[Exercise goal] Take the records below and set down exactly the lines from the one with "Task: Start a video call in the group" to the one with "This screenshot has width=1316, height=922.", ends included; do not copy the pictures.

Saved data entries:

========

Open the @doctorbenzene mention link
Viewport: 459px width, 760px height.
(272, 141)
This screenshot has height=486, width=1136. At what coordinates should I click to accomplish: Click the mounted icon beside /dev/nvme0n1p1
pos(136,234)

========

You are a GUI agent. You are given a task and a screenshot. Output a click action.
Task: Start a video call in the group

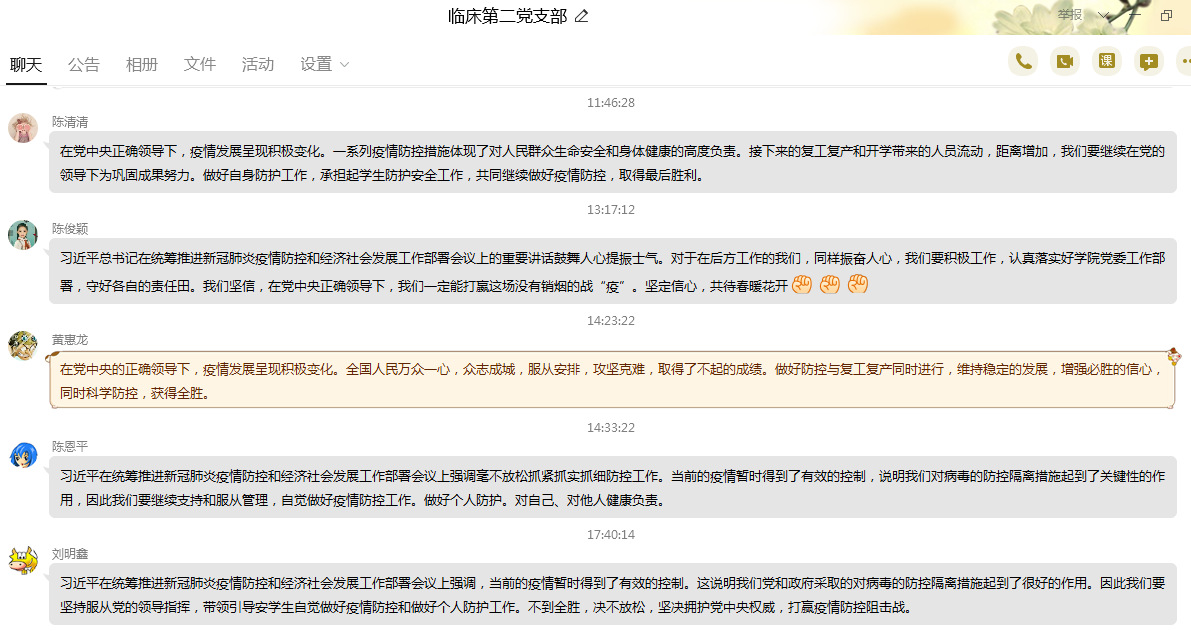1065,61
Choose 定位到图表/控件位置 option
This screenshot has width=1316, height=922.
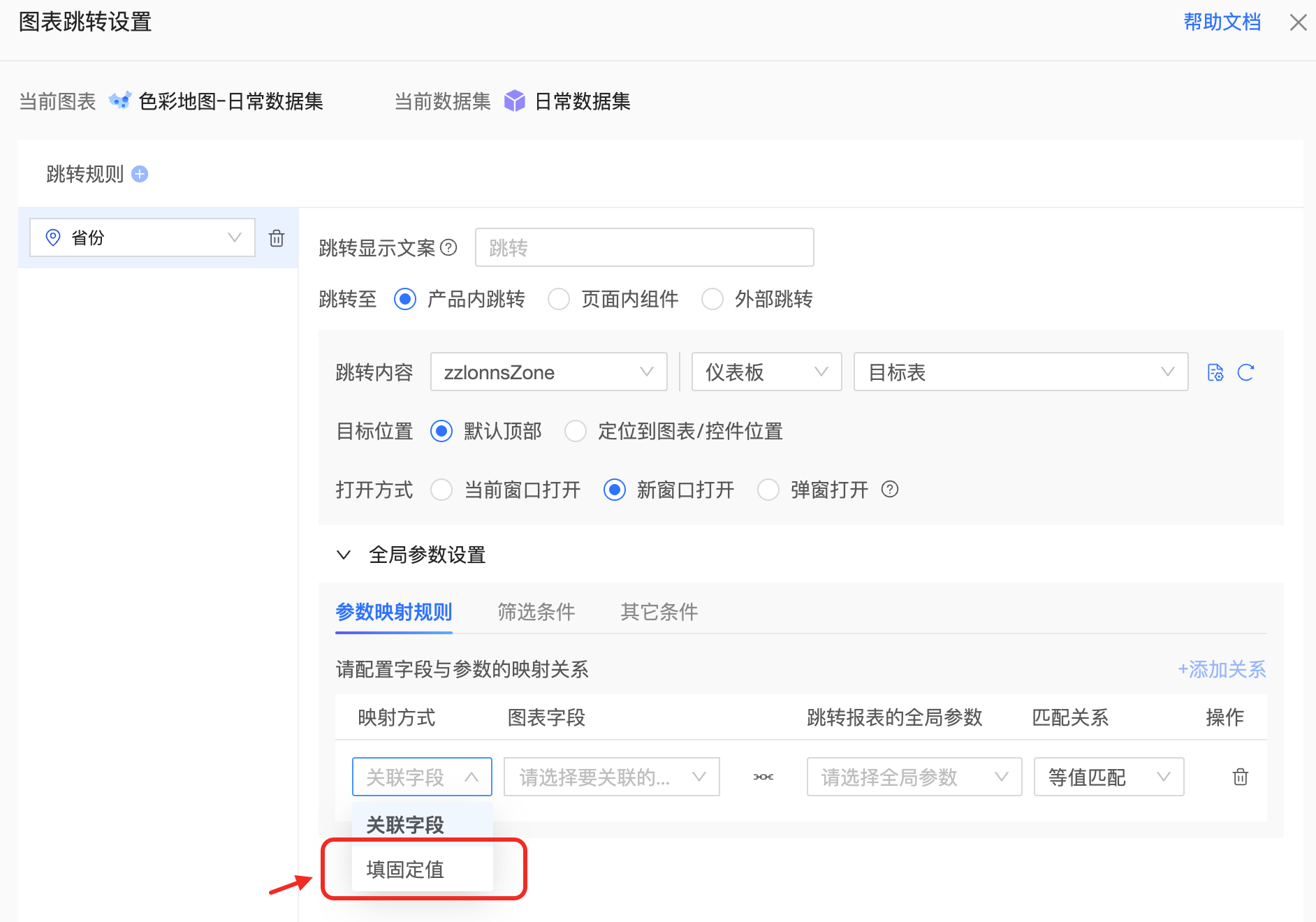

========

[Output of the exercise]
Task: Start a video call in the group

1065,61
Choose 定位到图表/控件位置 option
This screenshot has width=1316, height=922.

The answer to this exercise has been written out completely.